Leveraging Activatable Janus Nanoprobes for NIR-II Imaging and Enzyme-Like Activity in Monitoring Liver Fibrosis

Abstract

Liver fibrosis presents a significant global health challenge due to its potential progression to cirrhosis, liver failure, or hepatocellular carcinoma, highlighting the necessity for precise imaging of fibrosis progression. Here, a straightforward synthesis method is proposed to design bioresponsive nanoprobes capable of achieving high-resolution bioimaging of liver fibrosis. Janus MnO₂-coated Ag/Ag₂S nanoparticles modified by polyethylene glycol (denoted as jMAP) can inherit both the activatable properties from Ag/Ag₂S and MnO₂ components in the pathological microenvironment. Multiple lines of evidence supported that overexpressed levels of reactive oxygen species (ROS) in liver fibrosis efficiently transformed jMAP nanoprobes to Ag₂S products, activating bright fluorescence in the second near-infrared window (NIR-II, 1000–1700 nm).
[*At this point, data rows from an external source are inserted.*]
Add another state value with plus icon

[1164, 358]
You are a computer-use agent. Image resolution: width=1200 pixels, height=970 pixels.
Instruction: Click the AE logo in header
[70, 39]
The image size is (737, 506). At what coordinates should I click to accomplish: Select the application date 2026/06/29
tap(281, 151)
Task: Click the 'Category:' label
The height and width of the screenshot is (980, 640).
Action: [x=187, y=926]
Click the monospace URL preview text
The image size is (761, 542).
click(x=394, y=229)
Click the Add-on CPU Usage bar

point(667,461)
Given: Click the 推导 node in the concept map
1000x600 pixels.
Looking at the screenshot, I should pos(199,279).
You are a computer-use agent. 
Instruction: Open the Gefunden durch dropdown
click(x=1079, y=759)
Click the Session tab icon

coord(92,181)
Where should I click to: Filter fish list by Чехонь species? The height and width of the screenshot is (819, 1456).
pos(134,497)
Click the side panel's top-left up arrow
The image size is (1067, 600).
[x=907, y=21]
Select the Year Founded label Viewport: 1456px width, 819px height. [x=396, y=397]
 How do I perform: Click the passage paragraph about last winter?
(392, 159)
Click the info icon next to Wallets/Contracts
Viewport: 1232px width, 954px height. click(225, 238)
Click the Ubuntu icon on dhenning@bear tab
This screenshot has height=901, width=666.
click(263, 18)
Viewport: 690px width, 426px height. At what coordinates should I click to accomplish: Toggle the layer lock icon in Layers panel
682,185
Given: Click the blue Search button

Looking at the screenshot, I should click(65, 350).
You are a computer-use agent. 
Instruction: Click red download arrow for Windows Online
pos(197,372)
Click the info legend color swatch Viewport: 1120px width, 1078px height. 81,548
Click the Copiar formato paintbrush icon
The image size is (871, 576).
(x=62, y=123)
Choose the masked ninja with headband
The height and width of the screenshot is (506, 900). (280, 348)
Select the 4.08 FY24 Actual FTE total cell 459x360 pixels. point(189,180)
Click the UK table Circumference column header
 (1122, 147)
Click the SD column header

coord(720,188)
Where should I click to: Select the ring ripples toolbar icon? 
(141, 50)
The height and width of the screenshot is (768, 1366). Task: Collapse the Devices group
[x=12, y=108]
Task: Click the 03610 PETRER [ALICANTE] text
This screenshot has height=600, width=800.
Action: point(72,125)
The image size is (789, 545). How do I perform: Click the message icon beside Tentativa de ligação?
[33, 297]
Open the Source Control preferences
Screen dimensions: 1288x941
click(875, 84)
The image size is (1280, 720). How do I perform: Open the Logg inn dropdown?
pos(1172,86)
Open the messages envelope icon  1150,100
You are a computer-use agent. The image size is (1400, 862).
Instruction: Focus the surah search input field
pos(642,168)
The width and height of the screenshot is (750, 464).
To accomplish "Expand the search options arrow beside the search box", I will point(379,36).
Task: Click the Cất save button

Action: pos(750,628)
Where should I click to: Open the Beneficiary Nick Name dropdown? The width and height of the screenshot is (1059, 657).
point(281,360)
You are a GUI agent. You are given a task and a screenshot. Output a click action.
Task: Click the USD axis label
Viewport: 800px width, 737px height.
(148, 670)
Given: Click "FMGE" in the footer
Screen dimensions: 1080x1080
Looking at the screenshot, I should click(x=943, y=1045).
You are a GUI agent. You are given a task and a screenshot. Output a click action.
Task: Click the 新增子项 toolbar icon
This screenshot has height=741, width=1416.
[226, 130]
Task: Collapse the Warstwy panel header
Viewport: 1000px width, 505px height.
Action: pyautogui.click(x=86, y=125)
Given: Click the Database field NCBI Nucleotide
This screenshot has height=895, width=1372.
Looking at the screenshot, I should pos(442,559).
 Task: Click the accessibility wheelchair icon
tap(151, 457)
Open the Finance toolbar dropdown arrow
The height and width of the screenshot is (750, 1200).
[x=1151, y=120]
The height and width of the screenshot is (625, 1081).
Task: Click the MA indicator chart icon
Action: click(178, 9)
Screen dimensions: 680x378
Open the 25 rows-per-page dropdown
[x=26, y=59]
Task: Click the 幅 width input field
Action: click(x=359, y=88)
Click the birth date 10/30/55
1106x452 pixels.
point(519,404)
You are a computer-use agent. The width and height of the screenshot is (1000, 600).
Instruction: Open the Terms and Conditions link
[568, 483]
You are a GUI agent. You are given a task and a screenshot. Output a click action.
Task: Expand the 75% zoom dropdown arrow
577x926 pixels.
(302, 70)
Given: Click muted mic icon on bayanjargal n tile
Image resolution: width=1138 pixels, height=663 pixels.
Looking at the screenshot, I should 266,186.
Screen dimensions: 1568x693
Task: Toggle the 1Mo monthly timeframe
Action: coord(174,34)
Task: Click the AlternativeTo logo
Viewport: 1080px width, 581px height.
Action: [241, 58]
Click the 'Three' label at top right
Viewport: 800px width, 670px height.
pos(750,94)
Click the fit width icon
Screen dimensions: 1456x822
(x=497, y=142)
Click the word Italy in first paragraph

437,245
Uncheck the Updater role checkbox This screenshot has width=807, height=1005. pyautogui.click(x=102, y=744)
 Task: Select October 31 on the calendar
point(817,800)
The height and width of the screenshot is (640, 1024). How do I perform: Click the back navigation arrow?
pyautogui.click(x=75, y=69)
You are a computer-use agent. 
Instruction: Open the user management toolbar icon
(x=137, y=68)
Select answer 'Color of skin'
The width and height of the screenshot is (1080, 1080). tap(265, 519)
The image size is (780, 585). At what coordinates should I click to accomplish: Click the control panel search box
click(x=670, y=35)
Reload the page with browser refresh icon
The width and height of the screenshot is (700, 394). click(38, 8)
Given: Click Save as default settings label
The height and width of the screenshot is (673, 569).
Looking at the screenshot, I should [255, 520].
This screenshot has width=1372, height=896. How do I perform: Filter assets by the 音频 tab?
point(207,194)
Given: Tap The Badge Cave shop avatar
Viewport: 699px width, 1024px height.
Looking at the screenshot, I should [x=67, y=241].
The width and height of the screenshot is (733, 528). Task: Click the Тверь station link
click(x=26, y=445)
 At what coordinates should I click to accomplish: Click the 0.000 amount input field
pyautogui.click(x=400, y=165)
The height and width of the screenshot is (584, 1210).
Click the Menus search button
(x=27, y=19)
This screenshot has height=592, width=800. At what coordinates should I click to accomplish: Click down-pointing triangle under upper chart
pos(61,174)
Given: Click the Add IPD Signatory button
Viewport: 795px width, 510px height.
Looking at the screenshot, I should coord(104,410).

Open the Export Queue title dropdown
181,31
In addition, the catalase-like and superoxide dismutase-like activities of jMAP probes reduce hypoxia and oxidative stress with a clearance rate of about 73.3% toward ROS, thereby downregulating hypoxia-inducible factor (HIF-1α) and NADPH oxidase-4 (NOX-4) by 49.5% and 47.9%, respectively. Overall, the developed jMAP probes demonstrate impressive diagnostic accuracy, offering transformative prospects for liver fibrosis diagnosis.